The Laws of the Land: Archaic or Effective?
There are a few basic by-laws that almost every American youth learns in elementary school. These are called the “Kindergarten Commandments”: don’t eat glue, ask before going to use the bathroom, raise your hand. In their simplest forms, these rules provide the basis for what is supposedly right and wrong.
For the most part, we, as teenagers, still abide by these laws. I still try to play nicely with others, avoid glue at all costs and raise my hand in class. However, as I’ve gotten older, I’ve started to question some of theses codes of conduct, specifically raising my hand and asking permission to use the bathroom. Should I, as a responsibility juggler and self-identifying professional test-taker, have to ask permission to expel my thoughts or pee? Have I earned the right to relieve myself when necessary and exercise my freedom of speech?

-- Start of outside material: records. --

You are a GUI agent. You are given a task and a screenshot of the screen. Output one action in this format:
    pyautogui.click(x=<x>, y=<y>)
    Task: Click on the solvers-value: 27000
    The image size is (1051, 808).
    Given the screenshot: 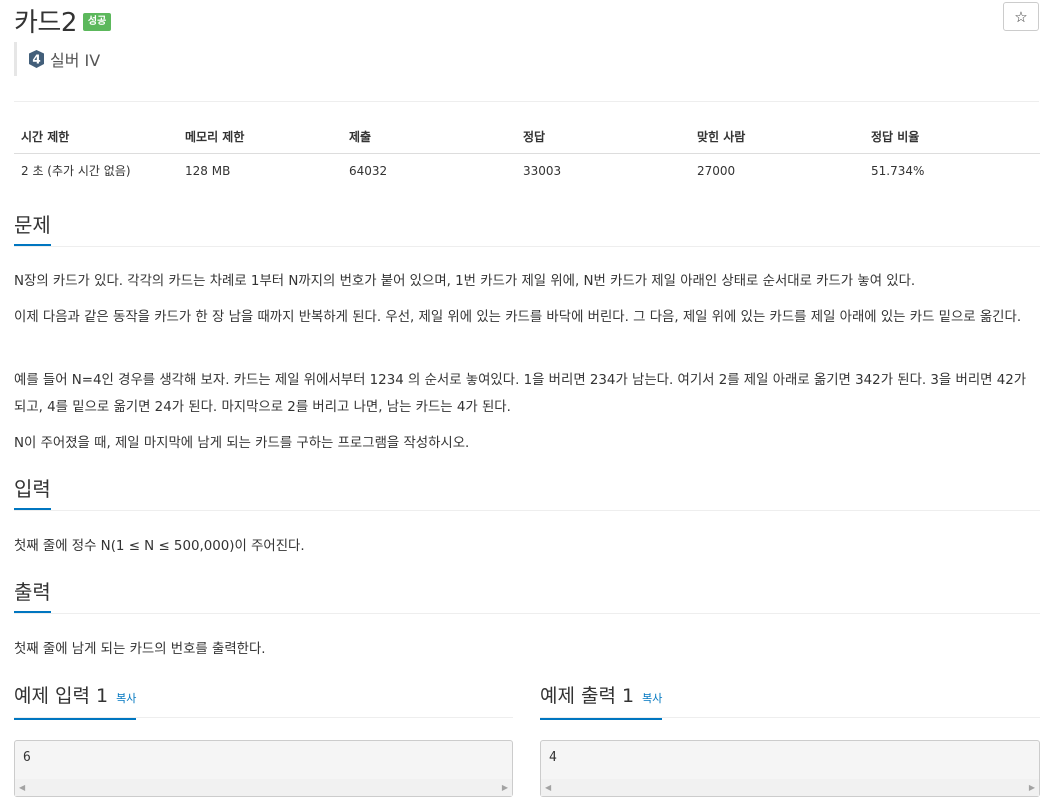 What is the action you would take?
    pyautogui.click(x=716, y=170)
    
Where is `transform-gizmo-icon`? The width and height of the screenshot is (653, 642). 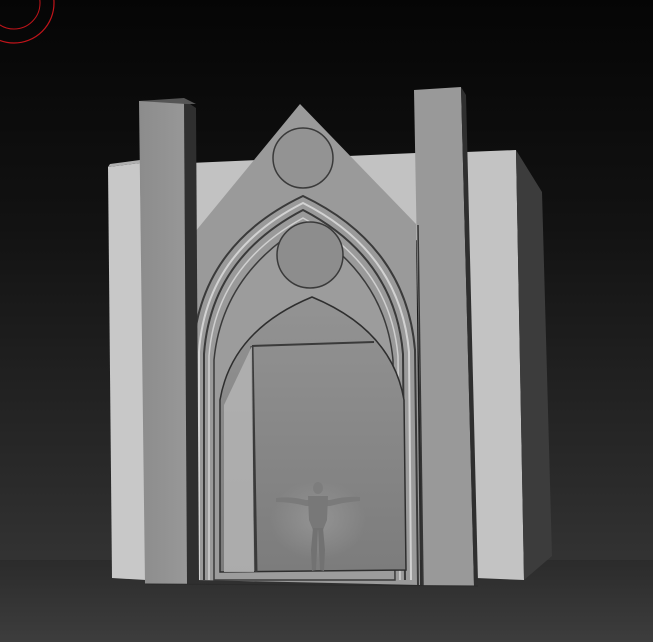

I realize that one of these privileges is a bit more important than the other. I could always use the restroom during lunch and study hall. Do I really want to miss notes and projects and lessons during class? Probably not, but that’s not the question at hand. The real issue is that by having to ask permission to perform a bodily function is at best comical and at worst, dehumanizing. I understand that it’s quite rude to simply get up and leave while an educator is, well, educating. However, I can’t help but think that here I am, planning the next four years of my life, attempting to tackle the Common App, and filing for financial aid that could result in lifelong debt, while I still must raise my hand to use the bathroom It’s really quite amusing.
Raising our hands as a proposal to speak in class is just as irksome as raising our hands as a proposal to urinate, though I understand the reasoning behind it more. We raise our hands to avoid talking over each other and to give respect to the person speaking. However, this system is clearly flawed. You see, there are three types of hand-raisers. There are those that have their hand up even before the person speaking is finished and desperately clinging to his or her thought, all the while praying that whoever is talking ceases immediately. There are very few situations as frustrating as losing one’s thought because someone wouldn’t shut it. It doesn’t matter if the words coming out of this person’s mouth are golden or rusty. We just don’t want to lose the page in our book of thoughts.
The second hand-raiser is usually high on adrenaline. They are the listeners, the bulbs that burn brighter and brighter as the speaker turns them on with new ideas and concepts. These kids are so inspired that they can’t get their ideas out fast enough. I have fallen into this category more times than I can remember. The best strategy is to write everything down so when your erect arm and extended fingers are noticed, you have a collection of thoughts to dish out yourself.
The third hand-raiser is the rejected. We have all experienced such a defeat. We hope and we smile and put all our ambition into five digits flying through the air and catch nothing. We are lost in a forest of hands, each one faster than our own or closer to the teacher. We are ignored, always involuntarily, but ignored nonetheless. It is not only dehumanizing to have to compete to share our thoughts, but then to have them rejected and discarded as well.
It seems this introduction to the real world is preparing us for two circumstances: rejection or empowerment. There will be plenty of people who won’t want to hear what we have to say. There will be others who will try to get their message across by tearing ours up. Is the hand raising system trying to tell us that we should just let it be and hope for next time? Or is the lesson to find ways of getting our point across by any means, even, god forbid, by calling out? Either way, this system pushes some down to allow others to float. And yet, we keep stretching our fingers to the ceiling.
We, as adolescents, have something to say. It can range from “May I please use the bathroom” to “Atticus Finch represents all that is good and pure.” The fact that we must fight for our voices, or have to jump through hoops to use them, is mind-boggling considering that we are about to leave for college and enter “adulthood.” And yet, we have no choice in this matter. We either follow the codes programmed in us since the days of Velcro sneakers or face the consequences. Why should that be? Why isn’t there a Bill of Rights in this daily unspoken constitution?Perhaps it’s all a test. Perhaps the world is just waiting to see how high we are willing to reach.